Advice from Ballet Instructors: Interview with Cynthia McCranie

Cynthie McCranie, an ex-ballet instructor took the time to talk to me about her 49 years of dance experience and gave some great advice to us ballet newbies (there is even some great stretching advice in there for those doing the #30daystretchchallenge)!

These photos are from a summer technique class Cynthia taught last year.

Adult Ballerina Project: How long have you been dancing?

Cynthia McCranie:  I began ballet lessons at age 4 1/2. Had to stop in 1998 after involved in a car accident. So,for around 35 years, I danced.

ABP: How long have you been doing ballet?

CM: Entire length of time in ballet is 49 years. I continued to teach after the auto accident.

ABP: Who/What inspired you to dance?

CM: Music inspires me and when I met Margot Fonteyn, I knew I was doomed. I was both exhaulted and depressed. Her artistry amazed and electrifid me, while at the same time I was depressed. I knew I would never achieve her stature in my art.

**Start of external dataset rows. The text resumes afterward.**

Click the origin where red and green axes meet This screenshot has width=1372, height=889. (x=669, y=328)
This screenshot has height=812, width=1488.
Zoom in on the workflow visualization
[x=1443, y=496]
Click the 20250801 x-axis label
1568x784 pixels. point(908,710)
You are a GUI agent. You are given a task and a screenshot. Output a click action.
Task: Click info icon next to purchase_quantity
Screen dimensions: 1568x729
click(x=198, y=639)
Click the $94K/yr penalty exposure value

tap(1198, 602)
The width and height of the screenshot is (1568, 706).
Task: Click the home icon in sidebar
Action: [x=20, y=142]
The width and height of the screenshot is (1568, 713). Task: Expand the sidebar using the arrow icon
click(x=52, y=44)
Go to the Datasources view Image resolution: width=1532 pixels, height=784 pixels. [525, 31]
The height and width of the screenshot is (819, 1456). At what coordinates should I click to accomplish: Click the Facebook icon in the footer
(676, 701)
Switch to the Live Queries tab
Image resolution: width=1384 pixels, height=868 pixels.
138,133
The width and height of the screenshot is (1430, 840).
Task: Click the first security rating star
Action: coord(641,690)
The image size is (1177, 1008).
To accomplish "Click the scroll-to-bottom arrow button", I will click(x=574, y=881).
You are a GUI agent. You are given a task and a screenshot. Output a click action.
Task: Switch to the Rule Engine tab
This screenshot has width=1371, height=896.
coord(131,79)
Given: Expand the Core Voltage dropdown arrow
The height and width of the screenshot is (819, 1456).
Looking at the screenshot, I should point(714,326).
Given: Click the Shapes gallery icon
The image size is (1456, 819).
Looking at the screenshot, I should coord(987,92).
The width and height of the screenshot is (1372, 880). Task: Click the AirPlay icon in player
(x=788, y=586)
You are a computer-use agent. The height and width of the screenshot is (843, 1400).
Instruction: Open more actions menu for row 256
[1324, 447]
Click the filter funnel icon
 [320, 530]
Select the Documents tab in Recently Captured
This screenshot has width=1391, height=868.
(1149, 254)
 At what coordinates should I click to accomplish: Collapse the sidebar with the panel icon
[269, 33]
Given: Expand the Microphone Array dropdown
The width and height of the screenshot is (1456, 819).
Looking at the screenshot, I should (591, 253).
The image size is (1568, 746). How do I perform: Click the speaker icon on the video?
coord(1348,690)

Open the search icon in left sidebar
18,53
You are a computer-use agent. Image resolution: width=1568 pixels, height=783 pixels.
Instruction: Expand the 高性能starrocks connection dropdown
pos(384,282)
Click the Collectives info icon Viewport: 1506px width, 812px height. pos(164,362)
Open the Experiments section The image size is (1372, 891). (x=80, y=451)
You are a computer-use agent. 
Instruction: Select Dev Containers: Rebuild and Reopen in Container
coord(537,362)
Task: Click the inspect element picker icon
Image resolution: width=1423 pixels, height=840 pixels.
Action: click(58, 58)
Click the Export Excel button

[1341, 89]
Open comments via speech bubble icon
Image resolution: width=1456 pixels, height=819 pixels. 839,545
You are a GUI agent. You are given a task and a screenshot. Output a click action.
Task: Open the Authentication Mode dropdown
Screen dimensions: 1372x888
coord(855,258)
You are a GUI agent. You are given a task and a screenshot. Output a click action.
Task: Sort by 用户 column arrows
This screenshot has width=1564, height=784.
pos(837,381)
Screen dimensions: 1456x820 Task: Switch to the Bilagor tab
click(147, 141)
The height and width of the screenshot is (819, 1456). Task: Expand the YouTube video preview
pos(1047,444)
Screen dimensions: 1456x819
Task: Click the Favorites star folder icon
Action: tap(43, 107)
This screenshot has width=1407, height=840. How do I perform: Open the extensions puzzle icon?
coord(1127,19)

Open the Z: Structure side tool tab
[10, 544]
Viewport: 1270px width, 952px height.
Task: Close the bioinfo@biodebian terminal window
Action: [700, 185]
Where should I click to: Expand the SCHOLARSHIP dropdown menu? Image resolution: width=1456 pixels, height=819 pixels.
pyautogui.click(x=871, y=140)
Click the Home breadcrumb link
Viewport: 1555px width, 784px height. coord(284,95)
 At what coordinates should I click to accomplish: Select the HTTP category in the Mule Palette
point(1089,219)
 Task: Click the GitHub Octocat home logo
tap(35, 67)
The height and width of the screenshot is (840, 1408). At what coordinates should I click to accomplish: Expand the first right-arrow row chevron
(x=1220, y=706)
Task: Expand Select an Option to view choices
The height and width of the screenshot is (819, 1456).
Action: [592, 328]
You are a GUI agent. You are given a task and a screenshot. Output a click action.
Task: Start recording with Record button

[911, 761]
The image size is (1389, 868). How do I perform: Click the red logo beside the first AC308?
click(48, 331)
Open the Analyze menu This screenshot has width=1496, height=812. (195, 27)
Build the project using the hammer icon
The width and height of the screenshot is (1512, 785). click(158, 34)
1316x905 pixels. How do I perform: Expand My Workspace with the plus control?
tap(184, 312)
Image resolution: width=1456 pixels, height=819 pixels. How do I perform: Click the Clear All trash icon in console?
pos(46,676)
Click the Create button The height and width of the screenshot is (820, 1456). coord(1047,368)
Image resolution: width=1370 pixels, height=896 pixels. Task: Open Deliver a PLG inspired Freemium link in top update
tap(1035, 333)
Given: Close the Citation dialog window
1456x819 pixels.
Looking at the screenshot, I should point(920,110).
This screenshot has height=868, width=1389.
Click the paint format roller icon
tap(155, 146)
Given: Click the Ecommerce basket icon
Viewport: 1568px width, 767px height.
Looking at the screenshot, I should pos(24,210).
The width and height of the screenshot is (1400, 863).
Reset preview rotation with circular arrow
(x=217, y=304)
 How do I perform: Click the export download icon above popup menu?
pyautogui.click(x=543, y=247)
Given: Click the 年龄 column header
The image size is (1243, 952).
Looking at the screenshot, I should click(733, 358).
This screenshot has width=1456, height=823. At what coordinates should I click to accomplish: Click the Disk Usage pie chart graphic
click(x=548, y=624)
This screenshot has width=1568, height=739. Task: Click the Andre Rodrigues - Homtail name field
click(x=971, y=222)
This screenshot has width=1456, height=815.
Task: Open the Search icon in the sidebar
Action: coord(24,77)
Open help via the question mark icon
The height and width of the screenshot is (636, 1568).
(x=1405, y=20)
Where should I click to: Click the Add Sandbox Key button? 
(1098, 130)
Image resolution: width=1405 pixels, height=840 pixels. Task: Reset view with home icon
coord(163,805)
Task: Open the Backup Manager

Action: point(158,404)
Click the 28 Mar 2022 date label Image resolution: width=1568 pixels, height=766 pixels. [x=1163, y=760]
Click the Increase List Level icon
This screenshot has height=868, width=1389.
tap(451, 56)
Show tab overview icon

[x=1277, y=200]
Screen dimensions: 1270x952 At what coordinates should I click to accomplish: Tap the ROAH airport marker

ABP: Where have you taught ballet and for how long?

CM: I am no longer teaching. For over 30 years I taught in the metro Atlanta area for my own studio and others. A few are: Atlanta Ballet (now called ABCDE- Atlanta Ballet Center of Dance Education), Smyrna School of Ballet, Dan & Company, Dance 411, Peachtree Presbyterian Fine Arts School, La Grange Ballet Theatre, Susan Chambers School of Theatre Dance, Georgia Ballet, Georgia Dance Academy, the Savannah Ballet plus many others.

ABP: Who do you teach (ages, gender, level, etc.)?

CM: I have taught ages 3 through adults, male and female. From the very beginning creative movement/ballet ages 3 & 4 through the advanced levels of Pre-professional teens and adult

ABP: What other types of dance do you teach (if any)?

CM:  My primary focus is ballet. I  also have taught modern, tap and jazz.

The class had three girls in the technique class, each on a different level.

ABP: Why do you teach ballet?

CM: There was no way I could live off the income of a professional company member in the Savannah Ballet. We were on a weekly wage, but it was very low compared to other professonals. So, I began teaching classes in the ballet school and took on extra duties to compensate my income.

ABP: What advice/tips would you give to adults who want to begin ballet for the first time/adults starting ballet again?

CM: For the beginner adult my advice is to be sure and not take it so seriously that you can’t breathe! Enjoy your class,let yourself smile and perform as you learn. LAUGH at your mistakes sometimes. It IS important to take it seriously, but not to the point that it becomes dire for you. The majority of the adults I taught were very serious, smart and self-motivated. They entered the studio scared and very self concsious. I understand that, but my job as I saw it, was not to cut them down, but to raise them up. Having had a few instructors along the way who were very mean spirited and who traumatized me in class, I determined I would never repeat their behavior. So many knowledgable and talented teachers exist nowdays in every coner of the world, that  there is no excuse for a student to remain in a saddistic class. Sure, ballet is strenous and demanding. Taking class and working well  is why you are paying your money. There is a difference in working “had” and working “well.” Sometimes a student can work too hard (as I did as a young student) to the point of detrement. Balancing out knowing when to put 110% in and when to relax is part of every student’s ongoing learning curve. That just goes with the art form. You are re-training the body to do something that is physically unnatural. This requires great effort in order to make it appear effortless.

She made sure to give each girl appropriate corrections for their level.

When you are early for your class (I hope this is the case, anyway, lol) be sure to start with gente stretching on your own. The best thing to start with is usually the parallel calf and achilles stretch.Standing, facing the wall a few feet away, place your hands on the wall. Stand in a parallel 1st position and slowly slide one leg en arriere (to the rear.) Consciously breathe deeply an slowly as you continue the leg to a deep lunge. Stay in this position a while- a minute and a half  to 2 minutes and enjoy the stretch. Do the same with the other leg. You want to go as far as you can (ithout the heel releasing the floor) until you feel a good stretch along the back of the leg, especially on the back of the ankle.

ABP: Anything else you’d like to add?

CM: In conclusion, it is good to try new things and learn new skills. Ballet is incredibly rewarding. Just remember though, it can’t be learned in 6 lessons! Enjoy the journey.